▶ Dataset excerpts:
---*---

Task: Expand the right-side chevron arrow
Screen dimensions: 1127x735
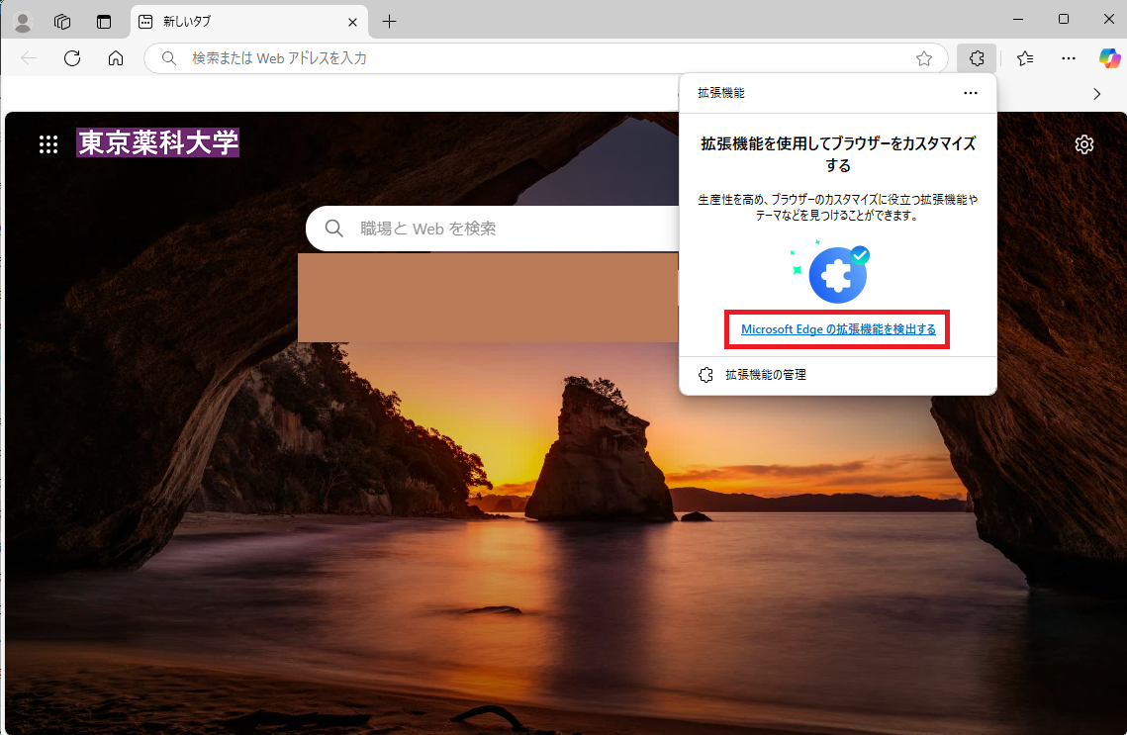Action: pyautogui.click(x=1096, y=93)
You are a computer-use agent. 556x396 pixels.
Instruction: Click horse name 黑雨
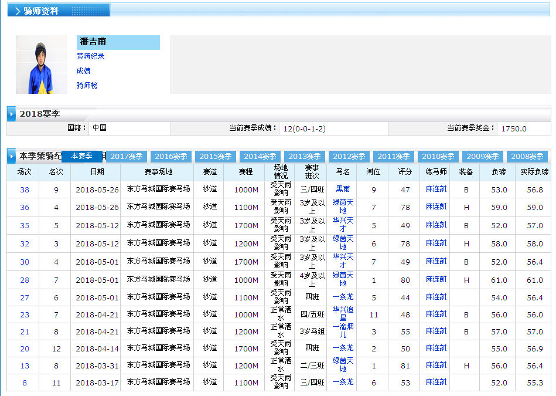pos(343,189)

---*---

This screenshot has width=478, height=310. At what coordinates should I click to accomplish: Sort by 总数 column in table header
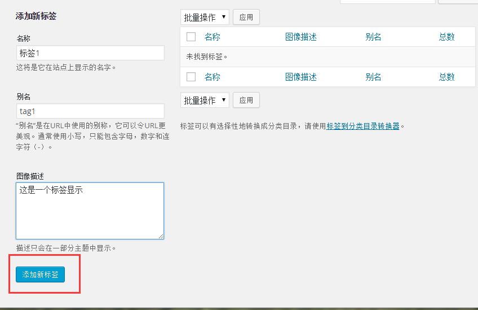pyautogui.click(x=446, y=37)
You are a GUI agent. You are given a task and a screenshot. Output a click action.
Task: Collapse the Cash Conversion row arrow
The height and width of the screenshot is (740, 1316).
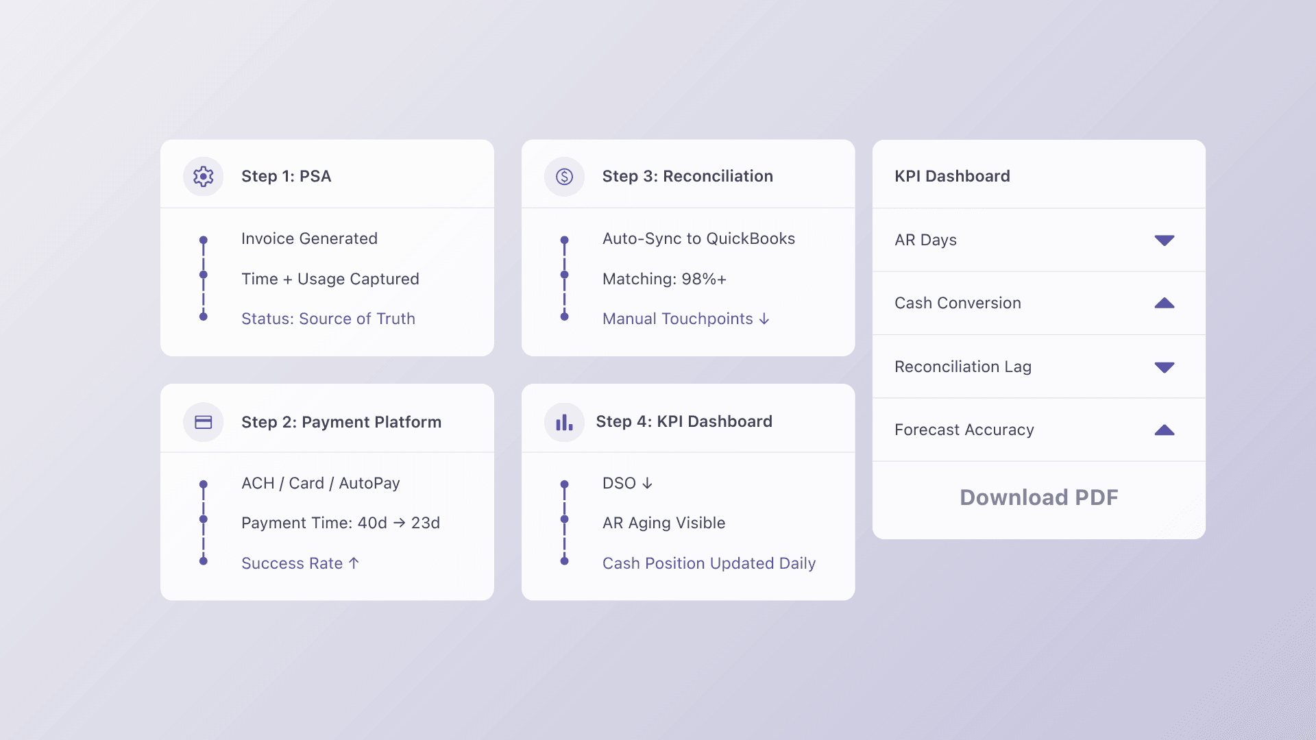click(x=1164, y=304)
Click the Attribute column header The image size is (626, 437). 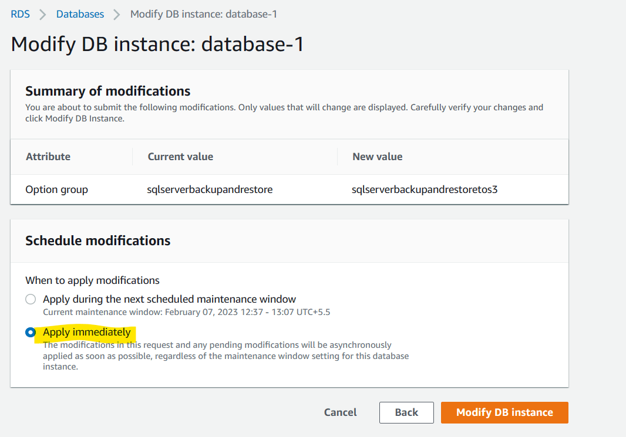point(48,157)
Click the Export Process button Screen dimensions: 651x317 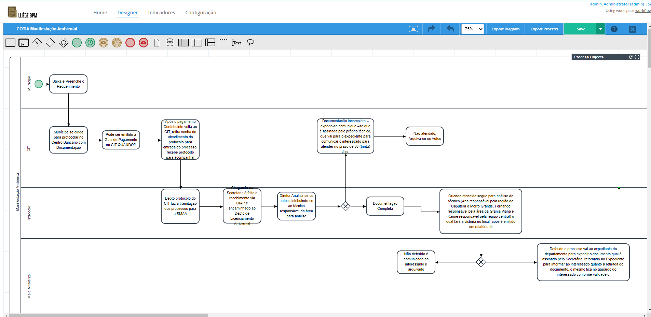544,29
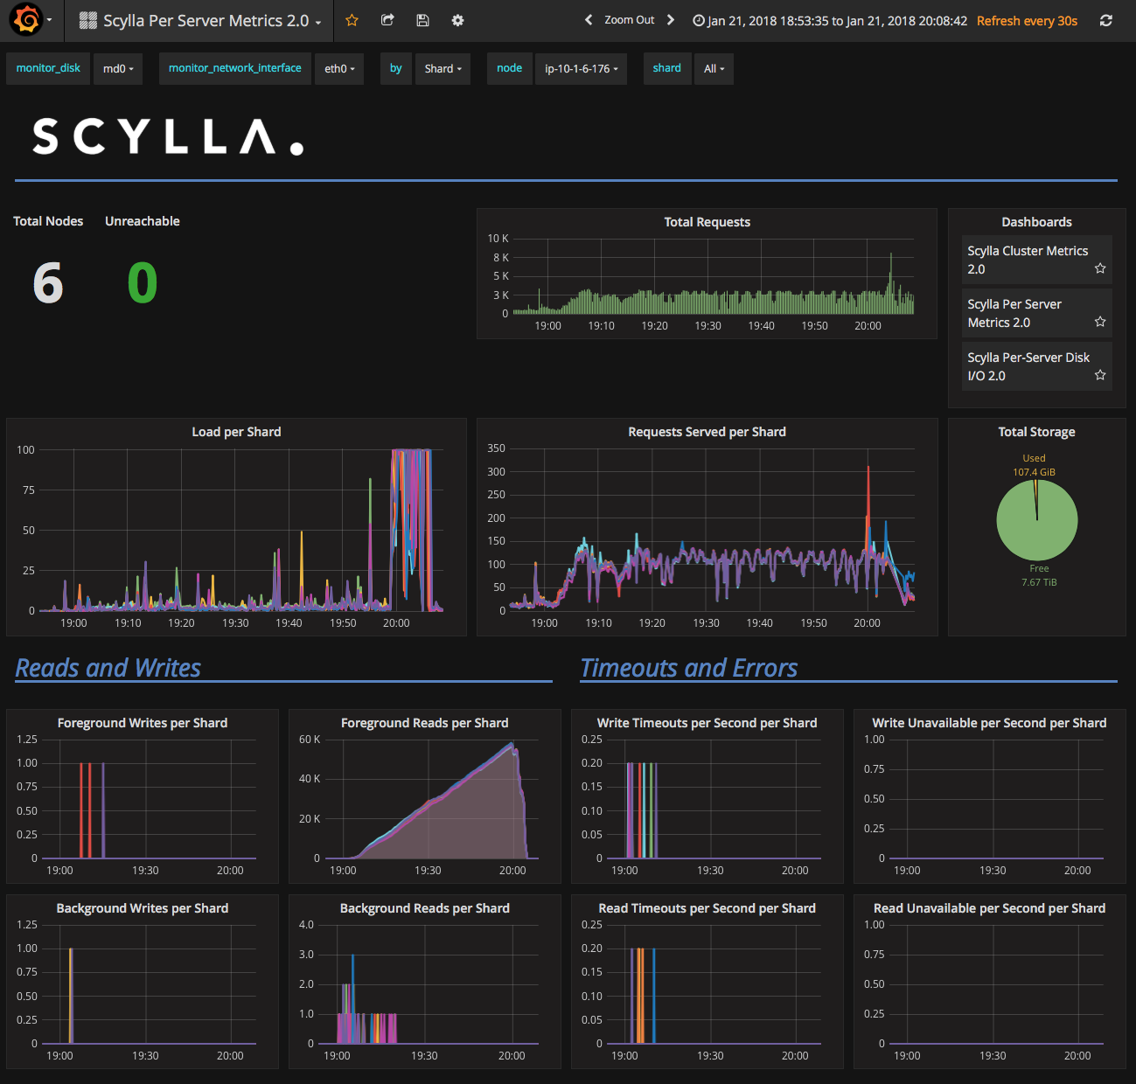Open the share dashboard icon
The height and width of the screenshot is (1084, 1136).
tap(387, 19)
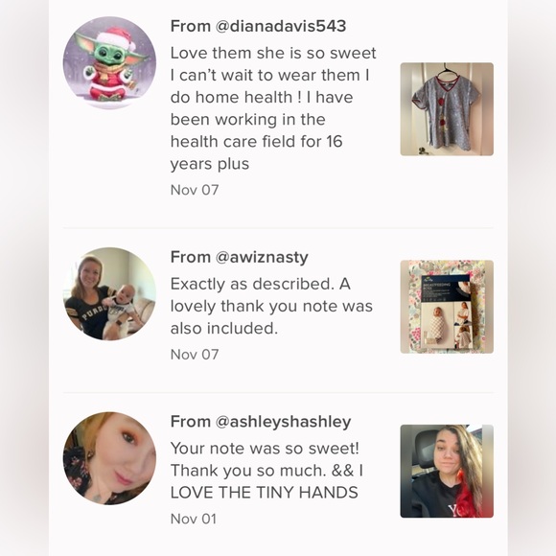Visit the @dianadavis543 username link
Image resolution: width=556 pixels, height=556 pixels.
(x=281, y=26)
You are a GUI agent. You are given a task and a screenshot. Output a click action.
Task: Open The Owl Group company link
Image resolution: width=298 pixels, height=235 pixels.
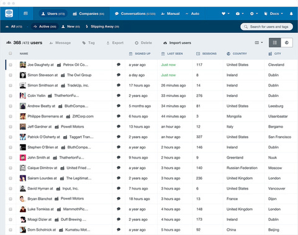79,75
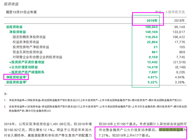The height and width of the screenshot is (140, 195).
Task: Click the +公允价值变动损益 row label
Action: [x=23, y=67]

---*---

▶ About this exercise:
Every line of the records in which the string "arrow" is found should be counted, and only the count returned.

▶ Your response:
2